• [EXERCISE DETAILS]: Set down the entries below once more, precisely as they stand.
□ □ □ □ □ □ □
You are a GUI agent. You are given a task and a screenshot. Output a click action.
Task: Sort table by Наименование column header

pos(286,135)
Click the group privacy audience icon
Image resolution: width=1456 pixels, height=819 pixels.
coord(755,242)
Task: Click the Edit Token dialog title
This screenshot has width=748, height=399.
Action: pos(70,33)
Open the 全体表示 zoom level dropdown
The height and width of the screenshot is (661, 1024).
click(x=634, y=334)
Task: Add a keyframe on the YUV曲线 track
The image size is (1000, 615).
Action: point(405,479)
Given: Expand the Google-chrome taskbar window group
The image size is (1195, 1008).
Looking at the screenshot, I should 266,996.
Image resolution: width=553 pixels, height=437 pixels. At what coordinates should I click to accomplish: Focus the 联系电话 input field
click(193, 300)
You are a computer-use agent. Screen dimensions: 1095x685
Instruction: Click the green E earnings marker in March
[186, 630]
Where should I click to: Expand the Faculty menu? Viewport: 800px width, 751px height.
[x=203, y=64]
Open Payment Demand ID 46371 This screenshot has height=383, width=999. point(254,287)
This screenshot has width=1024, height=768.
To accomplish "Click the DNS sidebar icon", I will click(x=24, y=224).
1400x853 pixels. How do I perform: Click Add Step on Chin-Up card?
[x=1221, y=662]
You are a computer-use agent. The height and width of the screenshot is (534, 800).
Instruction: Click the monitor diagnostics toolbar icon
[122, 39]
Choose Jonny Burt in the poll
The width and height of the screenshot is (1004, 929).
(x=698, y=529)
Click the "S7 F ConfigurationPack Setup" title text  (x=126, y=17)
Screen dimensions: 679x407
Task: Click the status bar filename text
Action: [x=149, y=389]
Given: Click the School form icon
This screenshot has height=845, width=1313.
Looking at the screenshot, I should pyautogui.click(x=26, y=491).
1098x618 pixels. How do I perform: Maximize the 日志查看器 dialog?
□ □ □ □ □ □ □
• [RESULT OF THE EXERCISE]:
You are a GUI agent. You are given a task and a screenshot. Output a click action.
Task: Sort table by Наименование column header

pos(286,135)
Click the group privacy audience icon
Image resolution: width=1456 pixels, height=819 pixels.
coord(755,242)
Task: Click the Edit Token dialog title
This screenshot has width=748, height=399.
Action: pos(70,33)
Open the 全体表示 zoom level dropdown
The height and width of the screenshot is (661, 1024).
click(x=634, y=334)
Task: Add a keyframe on the YUV曲线 track
The image size is (1000, 615).
Action: point(405,479)
Given: Expand the Google-chrome taskbar window group
The image size is (1195, 1008).
Looking at the screenshot, I should 266,996.
Image resolution: width=553 pixels, height=437 pixels. At what coordinates should I click to accomplish: Focus the 联系电话 input field
click(193, 300)
You are a computer-use agent. Screen dimensions: 1095x685
Instruction: Click the green E earnings marker in March
[186, 630]
Where should I click to: Expand the Faculty menu? Viewport: 800px width, 751px height.
[x=203, y=64]
Open Payment Demand ID 46371 This screenshot has height=383, width=999. point(254,287)
This screenshot has width=1024, height=768.
To accomplish "Click the DNS sidebar icon", I will click(x=24, y=224).
1400x853 pixels. How do I perform: Click Add Step on Chin-Up card?
[x=1221, y=662]
You are a computer-use agent. The height and width of the screenshot is (534, 800).
Instruction: Click the monitor diagnostics toolbar icon
[122, 39]
Choose Jonny Burt in the poll
The width and height of the screenshot is (1004, 929).
(x=698, y=529)
Click the "S7 F ConfigurationPack Setup" title text  (x=126, y=17)
Screen dimensions: 679x407
Task: Click the status bar filename text
Action: [x=149, y=389]
Given: Click the School form icon
This screenshot has height=845, width=1313.
Looking at the screenshot, I should pyautogui.click(x=26, y=491).
1098x618 pixels. How do I perform: Maximize the 日志查看器 dialog?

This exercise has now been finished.